▶ _Your goal_:
For the records that follow, please set down exactly the lines between the one holding "Open the ESP input language selector" and the one holding "Select No for primary position", inclusive, and only those.

*** Record extracts Section Begins ***

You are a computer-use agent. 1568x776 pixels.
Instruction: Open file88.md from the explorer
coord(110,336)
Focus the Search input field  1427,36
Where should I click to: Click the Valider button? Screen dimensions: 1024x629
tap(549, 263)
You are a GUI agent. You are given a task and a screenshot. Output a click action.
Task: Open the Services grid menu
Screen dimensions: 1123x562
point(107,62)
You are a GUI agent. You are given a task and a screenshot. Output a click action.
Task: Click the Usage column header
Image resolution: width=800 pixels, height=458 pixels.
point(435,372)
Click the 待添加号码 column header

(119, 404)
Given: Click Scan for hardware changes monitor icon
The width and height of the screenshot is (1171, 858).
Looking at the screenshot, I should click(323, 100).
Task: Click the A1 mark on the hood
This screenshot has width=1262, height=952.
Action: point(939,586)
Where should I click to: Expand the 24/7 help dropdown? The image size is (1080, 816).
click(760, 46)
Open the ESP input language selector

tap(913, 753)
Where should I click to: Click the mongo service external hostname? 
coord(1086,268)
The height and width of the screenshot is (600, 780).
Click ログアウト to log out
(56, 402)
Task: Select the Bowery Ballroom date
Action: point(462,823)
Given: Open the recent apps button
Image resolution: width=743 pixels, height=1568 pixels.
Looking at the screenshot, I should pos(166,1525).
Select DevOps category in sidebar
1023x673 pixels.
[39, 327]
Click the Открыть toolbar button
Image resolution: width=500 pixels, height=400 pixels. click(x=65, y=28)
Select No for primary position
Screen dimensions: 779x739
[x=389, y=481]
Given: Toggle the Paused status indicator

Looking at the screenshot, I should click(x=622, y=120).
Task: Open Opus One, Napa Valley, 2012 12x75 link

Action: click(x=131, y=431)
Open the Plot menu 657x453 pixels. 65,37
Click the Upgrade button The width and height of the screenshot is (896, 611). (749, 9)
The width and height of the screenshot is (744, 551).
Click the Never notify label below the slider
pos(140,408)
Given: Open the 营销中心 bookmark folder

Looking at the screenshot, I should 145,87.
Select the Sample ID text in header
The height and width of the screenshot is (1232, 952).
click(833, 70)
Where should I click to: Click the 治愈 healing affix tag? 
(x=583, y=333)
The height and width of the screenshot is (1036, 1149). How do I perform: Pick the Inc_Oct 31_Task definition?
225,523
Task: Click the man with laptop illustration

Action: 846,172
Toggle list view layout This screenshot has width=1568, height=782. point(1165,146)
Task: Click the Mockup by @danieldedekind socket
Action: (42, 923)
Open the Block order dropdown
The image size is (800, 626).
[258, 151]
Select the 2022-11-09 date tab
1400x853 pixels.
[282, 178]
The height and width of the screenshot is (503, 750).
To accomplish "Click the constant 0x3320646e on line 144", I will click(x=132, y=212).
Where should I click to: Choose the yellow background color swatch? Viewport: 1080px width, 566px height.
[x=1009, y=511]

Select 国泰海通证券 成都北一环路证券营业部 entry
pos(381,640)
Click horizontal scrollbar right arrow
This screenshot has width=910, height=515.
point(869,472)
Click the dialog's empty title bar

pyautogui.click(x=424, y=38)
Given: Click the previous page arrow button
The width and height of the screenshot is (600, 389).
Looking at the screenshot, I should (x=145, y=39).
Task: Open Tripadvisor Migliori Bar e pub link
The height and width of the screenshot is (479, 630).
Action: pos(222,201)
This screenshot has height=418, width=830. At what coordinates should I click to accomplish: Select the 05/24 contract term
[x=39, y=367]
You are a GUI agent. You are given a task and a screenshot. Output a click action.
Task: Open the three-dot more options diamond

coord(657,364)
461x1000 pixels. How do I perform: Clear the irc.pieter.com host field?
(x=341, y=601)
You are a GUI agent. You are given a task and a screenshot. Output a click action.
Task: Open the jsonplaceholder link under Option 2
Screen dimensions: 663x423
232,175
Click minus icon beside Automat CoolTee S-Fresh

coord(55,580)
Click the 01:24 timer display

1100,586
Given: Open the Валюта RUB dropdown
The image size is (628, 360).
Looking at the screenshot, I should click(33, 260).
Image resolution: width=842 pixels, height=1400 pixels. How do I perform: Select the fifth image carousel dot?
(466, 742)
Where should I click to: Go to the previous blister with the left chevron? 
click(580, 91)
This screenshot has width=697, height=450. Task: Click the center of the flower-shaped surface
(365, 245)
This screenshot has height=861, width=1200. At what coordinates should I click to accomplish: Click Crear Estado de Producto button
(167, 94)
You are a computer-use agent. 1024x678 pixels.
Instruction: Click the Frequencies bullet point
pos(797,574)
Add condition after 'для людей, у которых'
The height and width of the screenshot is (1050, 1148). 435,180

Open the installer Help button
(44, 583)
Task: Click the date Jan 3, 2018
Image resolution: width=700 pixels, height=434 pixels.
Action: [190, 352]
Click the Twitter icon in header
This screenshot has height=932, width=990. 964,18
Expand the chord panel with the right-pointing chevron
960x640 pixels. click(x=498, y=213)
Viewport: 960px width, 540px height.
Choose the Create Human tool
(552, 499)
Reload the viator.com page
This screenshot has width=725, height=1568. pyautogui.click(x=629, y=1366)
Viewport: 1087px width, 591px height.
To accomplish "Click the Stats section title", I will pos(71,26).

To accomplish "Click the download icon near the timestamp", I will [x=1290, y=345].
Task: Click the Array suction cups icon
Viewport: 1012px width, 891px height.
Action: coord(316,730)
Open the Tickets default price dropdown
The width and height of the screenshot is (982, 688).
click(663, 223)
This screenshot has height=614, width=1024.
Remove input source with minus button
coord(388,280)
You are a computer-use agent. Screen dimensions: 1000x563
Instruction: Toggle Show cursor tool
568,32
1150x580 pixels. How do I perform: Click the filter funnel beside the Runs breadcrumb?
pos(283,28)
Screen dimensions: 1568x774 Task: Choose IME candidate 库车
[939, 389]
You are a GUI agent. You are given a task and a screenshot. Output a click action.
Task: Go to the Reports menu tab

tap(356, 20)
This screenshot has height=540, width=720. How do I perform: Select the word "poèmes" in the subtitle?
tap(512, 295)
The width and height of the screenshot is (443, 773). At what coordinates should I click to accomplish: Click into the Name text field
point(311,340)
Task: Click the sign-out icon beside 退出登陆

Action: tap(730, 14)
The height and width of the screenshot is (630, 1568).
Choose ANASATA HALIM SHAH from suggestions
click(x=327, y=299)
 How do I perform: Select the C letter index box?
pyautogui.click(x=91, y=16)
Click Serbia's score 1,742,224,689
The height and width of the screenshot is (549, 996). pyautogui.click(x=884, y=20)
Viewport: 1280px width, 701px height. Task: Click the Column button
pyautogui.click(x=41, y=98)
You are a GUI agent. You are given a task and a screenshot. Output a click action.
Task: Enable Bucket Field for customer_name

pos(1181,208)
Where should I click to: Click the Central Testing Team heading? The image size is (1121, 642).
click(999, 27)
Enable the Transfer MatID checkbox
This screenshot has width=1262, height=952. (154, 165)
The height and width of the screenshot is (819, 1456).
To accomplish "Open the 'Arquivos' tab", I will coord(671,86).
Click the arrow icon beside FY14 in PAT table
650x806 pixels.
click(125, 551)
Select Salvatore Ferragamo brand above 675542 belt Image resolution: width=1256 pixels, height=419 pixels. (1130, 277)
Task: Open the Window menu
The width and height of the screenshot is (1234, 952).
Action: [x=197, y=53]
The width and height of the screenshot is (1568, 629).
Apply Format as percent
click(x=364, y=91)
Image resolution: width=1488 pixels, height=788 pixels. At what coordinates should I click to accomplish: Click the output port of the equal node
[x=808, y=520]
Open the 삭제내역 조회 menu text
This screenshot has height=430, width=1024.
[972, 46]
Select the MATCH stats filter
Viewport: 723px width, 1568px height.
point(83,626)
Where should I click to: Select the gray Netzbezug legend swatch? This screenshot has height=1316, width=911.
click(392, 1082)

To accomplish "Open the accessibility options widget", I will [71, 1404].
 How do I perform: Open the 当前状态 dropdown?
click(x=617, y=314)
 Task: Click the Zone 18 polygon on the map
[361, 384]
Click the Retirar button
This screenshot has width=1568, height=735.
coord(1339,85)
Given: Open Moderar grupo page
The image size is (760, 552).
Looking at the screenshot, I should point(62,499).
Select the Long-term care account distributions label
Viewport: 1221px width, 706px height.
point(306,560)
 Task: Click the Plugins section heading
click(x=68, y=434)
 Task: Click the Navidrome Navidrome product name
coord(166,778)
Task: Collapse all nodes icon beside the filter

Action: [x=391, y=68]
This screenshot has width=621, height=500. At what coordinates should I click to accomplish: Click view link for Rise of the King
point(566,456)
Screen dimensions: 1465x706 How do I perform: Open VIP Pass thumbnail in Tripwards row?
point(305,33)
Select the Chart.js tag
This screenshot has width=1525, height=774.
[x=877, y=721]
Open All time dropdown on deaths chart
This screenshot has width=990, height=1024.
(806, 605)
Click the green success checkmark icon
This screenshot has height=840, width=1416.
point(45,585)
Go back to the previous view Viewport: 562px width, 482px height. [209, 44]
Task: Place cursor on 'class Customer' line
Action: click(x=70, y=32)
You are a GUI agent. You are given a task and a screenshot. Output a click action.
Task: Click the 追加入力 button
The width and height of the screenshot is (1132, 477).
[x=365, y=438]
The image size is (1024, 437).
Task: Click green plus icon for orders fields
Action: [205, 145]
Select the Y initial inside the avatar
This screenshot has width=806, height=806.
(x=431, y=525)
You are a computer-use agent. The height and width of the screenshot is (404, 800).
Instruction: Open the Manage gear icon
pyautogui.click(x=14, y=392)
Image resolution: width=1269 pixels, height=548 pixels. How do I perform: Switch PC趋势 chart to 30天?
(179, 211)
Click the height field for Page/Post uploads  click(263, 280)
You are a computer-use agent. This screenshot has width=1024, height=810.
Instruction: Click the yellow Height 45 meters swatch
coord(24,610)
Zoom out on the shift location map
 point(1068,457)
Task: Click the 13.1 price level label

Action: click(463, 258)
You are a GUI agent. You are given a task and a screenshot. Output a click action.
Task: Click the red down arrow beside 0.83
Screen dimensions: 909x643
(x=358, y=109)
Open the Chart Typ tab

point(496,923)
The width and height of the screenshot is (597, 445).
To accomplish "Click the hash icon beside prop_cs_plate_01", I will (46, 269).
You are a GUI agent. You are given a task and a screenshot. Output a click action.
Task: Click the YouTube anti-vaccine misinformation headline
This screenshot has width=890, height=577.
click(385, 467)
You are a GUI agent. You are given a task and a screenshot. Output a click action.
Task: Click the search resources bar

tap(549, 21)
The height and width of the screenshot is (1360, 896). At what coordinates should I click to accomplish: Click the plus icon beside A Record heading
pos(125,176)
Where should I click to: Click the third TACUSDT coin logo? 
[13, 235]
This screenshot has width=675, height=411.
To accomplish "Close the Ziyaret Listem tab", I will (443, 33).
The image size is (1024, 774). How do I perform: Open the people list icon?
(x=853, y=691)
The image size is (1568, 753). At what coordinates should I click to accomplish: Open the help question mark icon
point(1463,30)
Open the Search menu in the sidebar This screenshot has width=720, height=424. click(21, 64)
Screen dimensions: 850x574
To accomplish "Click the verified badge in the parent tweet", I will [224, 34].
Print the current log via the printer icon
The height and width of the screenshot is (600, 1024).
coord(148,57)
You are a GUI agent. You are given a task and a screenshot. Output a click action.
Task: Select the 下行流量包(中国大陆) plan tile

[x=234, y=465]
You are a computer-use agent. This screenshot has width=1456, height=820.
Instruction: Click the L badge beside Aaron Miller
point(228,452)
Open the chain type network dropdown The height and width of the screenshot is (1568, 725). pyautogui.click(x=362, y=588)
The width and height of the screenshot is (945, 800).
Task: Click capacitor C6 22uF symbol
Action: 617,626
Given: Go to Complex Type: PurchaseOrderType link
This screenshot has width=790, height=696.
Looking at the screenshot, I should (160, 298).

*** Record extracts Section Ends ***

▶ _Solution below_:
Open the ESP input language selector

tap(913, 753)
Where should I click to: Click the mongo service external hostname? 
coord(1086,268)
The height and width of the screenshot is (600, 780).
Click ログアウト to log out
(56, 402)
Task: Select the Bowery Ballroom date
Action: point(462,823)
Given: Open the recent apps button
Image resolution: width=743 pixels, height=1568 pixels.
Looking at the screenshot, I should pos(166,1525).
Select DevOps category in sidebar
1023x673 pixels.
[39, 327]
Click the Открыть toolbar button
Image resolution: width=500 pixels, height=400 pixels. click(x=65, y=28)
Select No for primary position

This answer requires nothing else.